TIRANA, Jan. 17, 2023 – Albania is likely to escape a recession in 2023, but growth will remain anemic at 2.2 percent, the World Bank has announced, lowering a 7-month old projection for a 3.5 percent growth in GDP.
By those numbers 2023 is seen as a bad year, since Albania grew by 3.5 percent in 2022 — helped by pent up demand for tourism and a construction boom. The World Bank also forecasts a better 2024, with Albania’s economic growth expected to pick up at 3.4 percent.
The Western Balkans’ economy as a whole won’t do much better than Albania, as it is predicted to grow at 2.5 percent in 2023, following an estimated 3.1 percent regional economic growth in 2022.
Europe fares particularly badly in the World Bank’s half-yearly report on the global economy, which warns the world will get close to a second recession in three years as a trifecta of high inflation, interest rates and war drag down economic growth for 2023.
The global forecast was cut down from 2.9 perfect to 1.7 percent, according to the World Bank’s latest Global Economic Prospects report.
“Given fragile economic conditions, any new adverse development — such as higher-than-expected inflation, abrupt rises in interest rates to contain it, a resurgence of the COVID-19 pandemic, or escalating geopolitical tensions — could push the global economy into recession. This would mark the first time in more than 80 years that two global recessions have occurred within the same decade,” it said in a statement.
Rich EU countries will not perform well, and it could affect Albania, as it does much of its trade with the Eurozone. In 2023, euro-area growth is expected at zero percent — a downward revision of 1.9 percentage points.
Growth in other advanced economies is projected to slow from 2.5 percent in 2022 to 0.5 percent in 2023. Over the past two decades, slowdowns of this scale have foreshadowed a global recession. In the United States, growth is forecast to fall to 0.5 percent in 2023 — 1.9 percentage points below previous forecasts and the weakest performance outside of official recessions since 1970. In China, growth is projected at 4.3 percent in 2023 — 0.9 percentage point below previous forecasts.

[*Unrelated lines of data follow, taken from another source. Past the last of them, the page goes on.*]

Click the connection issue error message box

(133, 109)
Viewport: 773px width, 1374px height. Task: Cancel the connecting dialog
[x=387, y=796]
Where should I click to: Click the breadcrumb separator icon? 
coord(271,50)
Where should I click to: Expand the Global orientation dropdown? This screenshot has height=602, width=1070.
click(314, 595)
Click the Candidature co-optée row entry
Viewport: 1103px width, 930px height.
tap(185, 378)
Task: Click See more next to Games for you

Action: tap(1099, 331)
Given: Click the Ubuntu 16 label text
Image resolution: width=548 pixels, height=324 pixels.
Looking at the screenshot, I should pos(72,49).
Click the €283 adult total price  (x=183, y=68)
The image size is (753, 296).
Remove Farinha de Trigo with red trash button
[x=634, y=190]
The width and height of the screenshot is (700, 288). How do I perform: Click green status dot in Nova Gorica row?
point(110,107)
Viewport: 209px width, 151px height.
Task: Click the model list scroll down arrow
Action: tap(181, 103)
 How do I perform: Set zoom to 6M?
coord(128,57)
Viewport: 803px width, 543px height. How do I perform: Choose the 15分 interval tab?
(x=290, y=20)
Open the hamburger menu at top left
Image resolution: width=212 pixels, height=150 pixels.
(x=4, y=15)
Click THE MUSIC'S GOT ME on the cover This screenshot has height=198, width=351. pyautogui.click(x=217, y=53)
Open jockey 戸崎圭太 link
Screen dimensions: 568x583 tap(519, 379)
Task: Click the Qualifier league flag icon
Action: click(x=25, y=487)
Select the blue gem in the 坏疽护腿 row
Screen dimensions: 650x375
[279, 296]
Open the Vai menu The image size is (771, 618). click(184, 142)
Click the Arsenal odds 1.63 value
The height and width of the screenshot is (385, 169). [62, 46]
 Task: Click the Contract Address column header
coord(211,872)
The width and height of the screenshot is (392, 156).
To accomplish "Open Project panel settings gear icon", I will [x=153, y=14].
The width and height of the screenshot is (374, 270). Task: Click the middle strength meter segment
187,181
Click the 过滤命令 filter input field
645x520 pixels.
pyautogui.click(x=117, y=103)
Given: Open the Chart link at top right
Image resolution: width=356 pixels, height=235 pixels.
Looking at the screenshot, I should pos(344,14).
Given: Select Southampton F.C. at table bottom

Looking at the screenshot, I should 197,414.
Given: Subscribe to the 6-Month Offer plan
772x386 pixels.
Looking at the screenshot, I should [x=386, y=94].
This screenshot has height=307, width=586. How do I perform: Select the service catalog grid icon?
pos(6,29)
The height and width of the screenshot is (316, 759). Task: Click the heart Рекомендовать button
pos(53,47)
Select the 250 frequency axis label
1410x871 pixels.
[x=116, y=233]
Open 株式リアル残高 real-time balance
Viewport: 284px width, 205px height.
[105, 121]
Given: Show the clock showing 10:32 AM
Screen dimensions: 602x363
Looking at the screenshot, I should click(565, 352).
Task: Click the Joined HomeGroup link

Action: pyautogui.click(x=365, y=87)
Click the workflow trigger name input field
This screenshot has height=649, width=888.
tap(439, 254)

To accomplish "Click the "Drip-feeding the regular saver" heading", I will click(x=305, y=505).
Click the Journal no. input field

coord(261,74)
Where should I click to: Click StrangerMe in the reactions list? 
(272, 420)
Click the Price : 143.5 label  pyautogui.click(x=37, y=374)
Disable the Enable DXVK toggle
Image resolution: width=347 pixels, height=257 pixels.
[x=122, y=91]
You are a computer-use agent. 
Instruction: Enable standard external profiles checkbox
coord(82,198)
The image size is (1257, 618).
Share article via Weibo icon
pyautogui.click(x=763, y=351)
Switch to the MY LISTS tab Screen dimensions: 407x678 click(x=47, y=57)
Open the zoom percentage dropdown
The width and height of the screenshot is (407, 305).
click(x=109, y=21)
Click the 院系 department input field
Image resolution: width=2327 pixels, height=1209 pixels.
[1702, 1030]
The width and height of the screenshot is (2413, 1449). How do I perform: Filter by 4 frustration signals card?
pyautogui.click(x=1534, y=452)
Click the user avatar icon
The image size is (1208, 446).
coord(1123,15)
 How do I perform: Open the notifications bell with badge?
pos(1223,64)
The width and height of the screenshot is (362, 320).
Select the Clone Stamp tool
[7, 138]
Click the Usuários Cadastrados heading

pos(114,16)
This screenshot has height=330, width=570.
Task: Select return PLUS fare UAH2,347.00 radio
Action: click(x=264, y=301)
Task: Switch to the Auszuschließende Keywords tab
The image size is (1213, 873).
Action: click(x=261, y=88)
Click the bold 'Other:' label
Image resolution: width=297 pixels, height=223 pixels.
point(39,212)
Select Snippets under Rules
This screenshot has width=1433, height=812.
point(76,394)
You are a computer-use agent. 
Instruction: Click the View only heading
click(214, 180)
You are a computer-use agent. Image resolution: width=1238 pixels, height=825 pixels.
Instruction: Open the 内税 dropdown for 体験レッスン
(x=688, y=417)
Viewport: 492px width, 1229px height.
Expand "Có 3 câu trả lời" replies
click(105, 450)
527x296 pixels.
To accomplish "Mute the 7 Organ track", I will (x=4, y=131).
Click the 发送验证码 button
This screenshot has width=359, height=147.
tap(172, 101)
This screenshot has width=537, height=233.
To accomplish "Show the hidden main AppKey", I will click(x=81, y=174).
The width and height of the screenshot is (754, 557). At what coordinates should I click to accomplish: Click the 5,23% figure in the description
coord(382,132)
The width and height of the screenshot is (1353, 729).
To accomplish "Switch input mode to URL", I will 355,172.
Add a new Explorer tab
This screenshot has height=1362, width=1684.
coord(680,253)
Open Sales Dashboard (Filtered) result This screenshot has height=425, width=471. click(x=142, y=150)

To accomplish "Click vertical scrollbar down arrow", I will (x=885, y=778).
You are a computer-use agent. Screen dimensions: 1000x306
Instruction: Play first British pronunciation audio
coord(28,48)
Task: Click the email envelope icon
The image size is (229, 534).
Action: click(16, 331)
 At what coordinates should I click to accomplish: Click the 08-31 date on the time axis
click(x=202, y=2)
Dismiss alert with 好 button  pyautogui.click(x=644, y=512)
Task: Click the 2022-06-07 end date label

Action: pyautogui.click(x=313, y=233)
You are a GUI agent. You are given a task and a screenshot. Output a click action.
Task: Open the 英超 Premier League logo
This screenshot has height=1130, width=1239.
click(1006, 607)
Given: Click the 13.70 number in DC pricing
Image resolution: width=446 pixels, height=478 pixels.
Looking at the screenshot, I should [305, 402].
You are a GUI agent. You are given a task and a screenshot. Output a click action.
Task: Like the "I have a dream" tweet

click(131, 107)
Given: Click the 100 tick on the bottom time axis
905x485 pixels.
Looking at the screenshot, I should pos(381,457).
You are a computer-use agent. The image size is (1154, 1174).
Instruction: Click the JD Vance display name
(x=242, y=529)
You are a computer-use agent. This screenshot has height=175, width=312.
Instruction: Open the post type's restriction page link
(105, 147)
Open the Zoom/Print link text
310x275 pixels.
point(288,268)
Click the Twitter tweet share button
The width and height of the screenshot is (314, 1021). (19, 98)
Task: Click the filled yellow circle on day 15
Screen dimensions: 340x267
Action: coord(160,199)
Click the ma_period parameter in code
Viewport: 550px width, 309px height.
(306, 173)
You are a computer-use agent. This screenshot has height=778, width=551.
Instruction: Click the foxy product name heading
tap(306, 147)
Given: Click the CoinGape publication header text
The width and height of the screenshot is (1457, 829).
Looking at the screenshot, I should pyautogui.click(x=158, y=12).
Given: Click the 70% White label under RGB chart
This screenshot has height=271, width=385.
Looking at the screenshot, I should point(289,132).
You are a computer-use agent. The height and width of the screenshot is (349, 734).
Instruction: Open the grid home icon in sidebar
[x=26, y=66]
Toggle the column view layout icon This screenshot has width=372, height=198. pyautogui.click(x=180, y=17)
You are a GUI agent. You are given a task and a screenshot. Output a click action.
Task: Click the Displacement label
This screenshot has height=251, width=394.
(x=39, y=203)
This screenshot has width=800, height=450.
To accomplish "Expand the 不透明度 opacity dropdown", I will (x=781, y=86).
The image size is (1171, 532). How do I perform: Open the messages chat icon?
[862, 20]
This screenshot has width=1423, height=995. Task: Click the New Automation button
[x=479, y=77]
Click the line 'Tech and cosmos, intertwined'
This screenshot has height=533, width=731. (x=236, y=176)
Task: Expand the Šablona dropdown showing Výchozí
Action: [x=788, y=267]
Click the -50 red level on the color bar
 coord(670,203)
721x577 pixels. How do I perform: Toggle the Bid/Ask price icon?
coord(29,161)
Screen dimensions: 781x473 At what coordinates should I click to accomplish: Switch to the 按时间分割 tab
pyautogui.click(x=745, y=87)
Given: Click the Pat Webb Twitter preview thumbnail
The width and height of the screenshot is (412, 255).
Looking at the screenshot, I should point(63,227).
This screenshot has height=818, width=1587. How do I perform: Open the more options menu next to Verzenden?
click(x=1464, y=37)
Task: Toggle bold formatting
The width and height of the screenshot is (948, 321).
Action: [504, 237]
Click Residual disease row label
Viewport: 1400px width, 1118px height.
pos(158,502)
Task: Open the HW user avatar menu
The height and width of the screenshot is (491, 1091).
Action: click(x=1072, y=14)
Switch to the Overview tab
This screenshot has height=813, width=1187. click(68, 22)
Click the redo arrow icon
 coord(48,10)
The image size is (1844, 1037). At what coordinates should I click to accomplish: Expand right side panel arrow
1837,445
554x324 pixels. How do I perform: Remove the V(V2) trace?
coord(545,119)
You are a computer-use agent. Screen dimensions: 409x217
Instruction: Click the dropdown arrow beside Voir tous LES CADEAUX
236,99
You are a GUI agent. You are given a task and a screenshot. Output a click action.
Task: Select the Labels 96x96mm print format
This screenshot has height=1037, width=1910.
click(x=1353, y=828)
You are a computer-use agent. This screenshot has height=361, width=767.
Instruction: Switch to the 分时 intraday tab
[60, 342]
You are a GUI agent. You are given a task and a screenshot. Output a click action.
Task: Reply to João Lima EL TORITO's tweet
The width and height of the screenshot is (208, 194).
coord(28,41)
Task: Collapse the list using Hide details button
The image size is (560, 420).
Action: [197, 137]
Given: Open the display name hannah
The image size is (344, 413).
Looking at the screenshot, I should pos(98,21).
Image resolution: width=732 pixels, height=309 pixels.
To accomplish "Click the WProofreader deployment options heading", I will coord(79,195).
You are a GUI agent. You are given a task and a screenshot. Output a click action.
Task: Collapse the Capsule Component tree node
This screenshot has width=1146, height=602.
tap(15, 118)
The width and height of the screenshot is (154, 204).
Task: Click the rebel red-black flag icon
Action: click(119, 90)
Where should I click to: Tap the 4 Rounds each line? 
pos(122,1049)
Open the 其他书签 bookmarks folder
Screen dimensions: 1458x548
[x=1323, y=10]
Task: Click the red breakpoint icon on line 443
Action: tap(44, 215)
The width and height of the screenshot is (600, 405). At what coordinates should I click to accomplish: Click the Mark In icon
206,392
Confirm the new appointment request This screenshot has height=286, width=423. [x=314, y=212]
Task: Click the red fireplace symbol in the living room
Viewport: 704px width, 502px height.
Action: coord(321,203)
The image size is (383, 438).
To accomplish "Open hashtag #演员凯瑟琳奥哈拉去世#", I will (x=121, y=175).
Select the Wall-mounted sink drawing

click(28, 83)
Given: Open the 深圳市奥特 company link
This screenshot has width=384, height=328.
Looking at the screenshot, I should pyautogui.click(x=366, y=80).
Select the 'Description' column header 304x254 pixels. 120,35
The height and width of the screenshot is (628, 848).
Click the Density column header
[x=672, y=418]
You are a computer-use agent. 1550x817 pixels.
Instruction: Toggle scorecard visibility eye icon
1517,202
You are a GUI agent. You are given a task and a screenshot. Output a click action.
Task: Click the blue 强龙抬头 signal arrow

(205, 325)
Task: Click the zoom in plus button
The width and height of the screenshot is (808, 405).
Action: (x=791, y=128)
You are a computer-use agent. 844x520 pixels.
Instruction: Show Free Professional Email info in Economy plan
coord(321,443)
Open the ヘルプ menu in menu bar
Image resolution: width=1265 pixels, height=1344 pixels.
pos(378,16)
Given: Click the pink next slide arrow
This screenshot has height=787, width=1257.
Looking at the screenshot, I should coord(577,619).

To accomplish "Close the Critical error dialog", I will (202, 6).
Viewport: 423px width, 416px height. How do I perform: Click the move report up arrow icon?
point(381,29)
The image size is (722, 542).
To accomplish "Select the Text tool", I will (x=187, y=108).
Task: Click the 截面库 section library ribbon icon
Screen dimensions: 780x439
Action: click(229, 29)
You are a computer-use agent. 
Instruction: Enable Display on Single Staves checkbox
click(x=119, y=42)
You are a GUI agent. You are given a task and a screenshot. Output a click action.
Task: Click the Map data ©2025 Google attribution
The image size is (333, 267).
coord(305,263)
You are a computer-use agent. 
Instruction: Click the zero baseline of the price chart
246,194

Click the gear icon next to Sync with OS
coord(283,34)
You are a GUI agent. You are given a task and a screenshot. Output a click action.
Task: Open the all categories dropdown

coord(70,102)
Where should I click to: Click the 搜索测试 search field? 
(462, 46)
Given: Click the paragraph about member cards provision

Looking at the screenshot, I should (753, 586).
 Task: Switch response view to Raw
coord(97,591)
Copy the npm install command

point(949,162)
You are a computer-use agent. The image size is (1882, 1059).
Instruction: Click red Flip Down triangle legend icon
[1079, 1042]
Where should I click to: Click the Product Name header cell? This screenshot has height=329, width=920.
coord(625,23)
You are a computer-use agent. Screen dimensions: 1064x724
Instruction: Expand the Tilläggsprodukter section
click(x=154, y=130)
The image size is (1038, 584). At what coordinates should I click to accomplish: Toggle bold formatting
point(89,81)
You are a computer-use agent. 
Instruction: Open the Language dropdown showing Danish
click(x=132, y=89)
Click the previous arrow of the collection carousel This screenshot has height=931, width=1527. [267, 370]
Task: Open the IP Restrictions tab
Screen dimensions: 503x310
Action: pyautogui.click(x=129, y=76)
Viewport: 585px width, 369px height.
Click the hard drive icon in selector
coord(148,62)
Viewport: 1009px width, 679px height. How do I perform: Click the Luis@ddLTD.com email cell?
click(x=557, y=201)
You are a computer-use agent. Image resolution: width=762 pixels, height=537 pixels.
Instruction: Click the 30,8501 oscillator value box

“Subdued investment is a serious concern because it is associated with weak productivity and trade and dampens overall economic prospects. Without strong and sustained investment growth, it is simply impossible to make meaningful progress in achieving broader development and climate-related goals,” said Ayhan Kose, Director of the World Bank’s Prospects Group. “National policies to boost investment growth need to be tailored to country circumstances but they always start with establishing sound fiscal and monetary policy frameworks and undertaking comprehensive reforms in the investment climate.”